▼▼▼

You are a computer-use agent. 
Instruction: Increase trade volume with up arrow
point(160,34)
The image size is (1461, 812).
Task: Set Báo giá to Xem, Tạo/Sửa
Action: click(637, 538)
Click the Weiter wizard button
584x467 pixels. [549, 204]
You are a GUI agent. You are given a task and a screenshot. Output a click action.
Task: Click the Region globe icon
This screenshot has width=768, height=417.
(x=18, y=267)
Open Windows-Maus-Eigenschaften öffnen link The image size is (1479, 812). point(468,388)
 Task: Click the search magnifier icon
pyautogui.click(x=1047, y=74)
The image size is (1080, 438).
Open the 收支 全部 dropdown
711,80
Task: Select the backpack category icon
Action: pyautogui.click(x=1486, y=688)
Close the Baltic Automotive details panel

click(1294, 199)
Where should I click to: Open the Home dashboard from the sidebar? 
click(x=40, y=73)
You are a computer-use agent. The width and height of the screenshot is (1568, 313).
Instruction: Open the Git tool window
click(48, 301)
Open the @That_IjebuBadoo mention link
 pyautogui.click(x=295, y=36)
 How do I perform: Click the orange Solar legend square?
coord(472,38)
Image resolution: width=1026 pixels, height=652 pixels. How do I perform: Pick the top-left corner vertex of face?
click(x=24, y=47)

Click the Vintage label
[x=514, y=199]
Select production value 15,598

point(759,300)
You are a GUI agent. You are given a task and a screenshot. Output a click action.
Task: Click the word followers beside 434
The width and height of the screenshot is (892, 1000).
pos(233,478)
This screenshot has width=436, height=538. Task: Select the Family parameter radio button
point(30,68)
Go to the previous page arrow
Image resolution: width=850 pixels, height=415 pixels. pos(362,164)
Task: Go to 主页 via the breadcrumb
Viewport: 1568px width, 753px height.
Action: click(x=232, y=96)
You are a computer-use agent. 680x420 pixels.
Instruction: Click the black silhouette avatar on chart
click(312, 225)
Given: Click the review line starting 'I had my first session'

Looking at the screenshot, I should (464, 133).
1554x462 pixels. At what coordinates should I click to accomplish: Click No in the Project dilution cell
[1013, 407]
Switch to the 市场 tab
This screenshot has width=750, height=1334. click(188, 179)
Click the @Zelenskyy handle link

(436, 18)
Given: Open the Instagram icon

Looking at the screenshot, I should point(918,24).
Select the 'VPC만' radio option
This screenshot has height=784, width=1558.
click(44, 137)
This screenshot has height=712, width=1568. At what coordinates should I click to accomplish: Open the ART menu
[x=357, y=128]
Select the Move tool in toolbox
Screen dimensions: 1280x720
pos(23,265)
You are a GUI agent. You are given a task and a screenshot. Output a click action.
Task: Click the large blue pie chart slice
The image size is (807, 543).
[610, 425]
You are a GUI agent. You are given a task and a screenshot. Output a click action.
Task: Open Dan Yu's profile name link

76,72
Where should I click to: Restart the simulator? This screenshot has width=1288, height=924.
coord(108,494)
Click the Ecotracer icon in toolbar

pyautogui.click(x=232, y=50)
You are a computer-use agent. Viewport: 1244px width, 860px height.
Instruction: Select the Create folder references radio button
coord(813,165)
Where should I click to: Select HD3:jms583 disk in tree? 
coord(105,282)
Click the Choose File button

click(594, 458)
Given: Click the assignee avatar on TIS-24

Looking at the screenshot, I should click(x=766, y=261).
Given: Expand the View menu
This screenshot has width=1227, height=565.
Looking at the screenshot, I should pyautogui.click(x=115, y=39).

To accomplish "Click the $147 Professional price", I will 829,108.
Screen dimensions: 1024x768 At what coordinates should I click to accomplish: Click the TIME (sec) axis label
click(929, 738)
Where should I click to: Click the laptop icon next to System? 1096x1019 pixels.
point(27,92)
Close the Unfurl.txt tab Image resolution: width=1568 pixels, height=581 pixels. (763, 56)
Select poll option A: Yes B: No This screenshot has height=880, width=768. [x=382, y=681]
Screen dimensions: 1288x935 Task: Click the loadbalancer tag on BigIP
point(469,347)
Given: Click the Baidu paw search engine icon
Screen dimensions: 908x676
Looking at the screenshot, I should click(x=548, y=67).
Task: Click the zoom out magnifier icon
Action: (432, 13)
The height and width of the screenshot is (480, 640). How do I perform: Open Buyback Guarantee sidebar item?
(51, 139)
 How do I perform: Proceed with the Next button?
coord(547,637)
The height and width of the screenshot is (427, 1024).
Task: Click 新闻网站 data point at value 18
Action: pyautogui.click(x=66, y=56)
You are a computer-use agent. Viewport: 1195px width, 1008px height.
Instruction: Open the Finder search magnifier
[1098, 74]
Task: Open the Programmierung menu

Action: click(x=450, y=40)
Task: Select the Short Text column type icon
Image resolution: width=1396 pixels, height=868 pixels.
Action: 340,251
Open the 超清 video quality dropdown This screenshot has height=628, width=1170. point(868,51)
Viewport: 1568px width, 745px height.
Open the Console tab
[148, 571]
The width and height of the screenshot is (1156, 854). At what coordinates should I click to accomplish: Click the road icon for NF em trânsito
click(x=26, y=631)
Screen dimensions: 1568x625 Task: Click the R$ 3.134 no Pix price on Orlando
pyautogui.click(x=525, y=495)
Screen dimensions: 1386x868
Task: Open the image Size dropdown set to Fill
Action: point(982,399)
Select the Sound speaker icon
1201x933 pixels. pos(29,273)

▲▲▲

▶ EXERCISE GOAL
Edit every item above so that each "GUI agent" becomes "GUI assistant", keeping the rest of the lines unchanged.

▶ EXPECTED ANSWER
You are a computer-use agent. 
Instruction: Increase trade volume with up arrow
point(160,34)
The image size is (1461, 812).
Task: Set Báo giá to Xem, Tạo/Sửa
Action: click(637, 538)
Click the Weiter wizard button
584x467 pixels. [549, 204]
You are a GUI assistant. You are given a task and a screenshot. Output a click action.
Task: Click the Region globe icon
This screenshot has width=768, height=417.
(x=18, y=267)
Open Windows-Maus-Eigenschaften öffnen link The image size is (1479, 812). point(468,388)
 Task: Click the search magnifier icon
pyautogui.click(x=1047, y=74)
The image size is (1080, 438).
Open the 收支 全部 dropdown
711,80
Task: Select the backpack category icon
Action: pyautogui.click(x=1486, y=688)
Close the Baltic Automotive details panel

click(1294, 199)
Where should I click to: Open the Home dashboard from the sidebar? 
click(x=40, y=73)
You are a computer-use agent. The width and height of the screenshot is (1568, 313).
Instruction: Open the Git tool window
click(48, 301)
Open the @That_IjebuBadoo mention link
 pyautogui.click(x=295, y=36)
 How do I perform: Click the orange Solar legend square?
coord(472,38)
Image resolution: width=1026 pixels, height=652 pixels. How do I perform: Pick the top-left corner vertex of face?
click(x=24, y=47)

Click the Vintage label
[x=514, y=199]
Select production value 15,598

point(759,300)
You are a GUI assistant. You are given a task and a screenshot. Output a click action.
Task: Click the word followers beside 434
The width and height of the screenshot is (892, 1000).
pos(233,478)
This screenshot has width=436, height=538. Task: Select the Family parameter radio button
point(30,68)
Go to the previous page arrow
Image resolution: width=850 pixels, height=415 pixels. pos(362,164)
Task: Go to 主页 via the breadcrumb
Viewport: 1568px width, 753px height.
Action: click(x=232, y=96)
You are a computer-use agent. 680x420 pixels.
Instruction: Click the black silhouette avatar on chart
click(312, 225)
Given: Click the review line starting 'I had my first session'

Looking at the screenshot, I should (464, 133).
1554x462 pixels. At what coordinates should I click to accomplish: Click No in the Project dilution cell
[1013, 407]
Switch to the 市场 tab
This screenshot has width=750, height=1334. click(188, 179)
Click the @Zelenskyy handle link

(436, 18)
Given: Open the Instagram icon

Looking at the screenshot, I should point(918,24).
Select the 'VPC만' radio option
This screenshot has height=784, width=1558.
click(44, 137)
This screenshot has height=712, width=1568. At what coordinates should I click to accomplish: Open the ART menu
[x=357, y=128]
Select the Move tool in toolbox
Screen dimensions: 1280x720
pos(23,265)
You are a GUI assistant. You are given a task and a screenshot. Output a click action.
Task: Click the large blue pie chart slice
The image size is (807, 543).
[610, 425]
You are a GUI assistant. You are given a task and a screenshot. Output a click action.
Task: Open Dan Yu's profile name link

76,72
Where should I click to: Restart the simulator? This screenshot has width=1288, height=924.
coord(108,494)
Click the Ecotracer icon in toolbar

pyautogui.click(x=232, y=50)
You are a computer-use agent. Viewport: 1244px width, 860px height.
Instruction: Select the Create folder references radio button
coord(813,165)
Where should I click to: Select HD3:jms583 disk in tree? 
coord(105,282)
Click the Choose File button

click(594, 458)
Given: Click the assignee avatar on TIS-24

Looking at the screenshot, I should click(x=766, y=261).
Given: Expand the View menu
This screenshot has width=1227, height=565.
Looking at the screenshot, I should pyautogui.click(x=115, y=39).

To accomplish "Click the $147 Professional price", I will 829,108.
Screen dimensions: 1024x768 At what coordinates should I click to accomplish: Click the TIME (sec) axis label
click(929, 738)
Where should I click to: Click the laptop icon next to System? 1096x1019 pixels.
point(27,92)
Close the Unfurl.txt tab Image resolution: width=1568 pixels, height=581 pixels. (763, 56)
Select poll option A: Yes B: No This screenshot has height=880, width=768. [x=382, y=681]
Screen dimensions: 1288x935 Task: Click the loadbalancer tag on BigIP
point(469,347)
Given: Click the Baidu paw search engine icon
Screen dimensions: 908x676
Looking at the screenshot, I should click(x=548, y=67).
Task: Click the zoom out magnifier icon
Action: (432, 13)
The height and width of the screenshot is (480, 640). How do I perform: Open Buyback Guarantee sidebar item?
(51, 139)
 How do I perform: Proceed with the Next button?
coord(547,637)
The height and width of the screenshot is (427, 1024).
Task: Click 新闻网站 data point at value 18
Action: pyautogui.click(x=66, y=56)
You are a computer-use agent. Viewport: 1195px width, 1008px height.
Instruction: Open the Finder search magnifier
[1098, 74]
Task: Open the Programmierung menu

Action: click(x=450, y=40)
Task: Select the Short Text column type icon
Image resolution: width=1396 pixels, height=868 pixels.
Action: 340,251
Open the 超清 video quality dropdown This screenshot has height=628, width=1170. point(868,51)
Viewport: 1568px width, 745px height.
Open the Console tab
[148, 571]
The width and height of the screenshot is (1156, 854). At what coordinates should I click to accomplish: Click the road icon for NF em trânsito
click(x=26, y=631)
Screen dimensions: 1568x625 Task: Click the R$ 3.134 no Pix price on Orlando
pyautogui.click(x=525, y=495)
Screen dimensions: 1386x868
Task: Open the image Size dropdown set to Fill
Action: point(982,399)
Select the Sound speaker icon
1201x933 pixels. pos(29,273)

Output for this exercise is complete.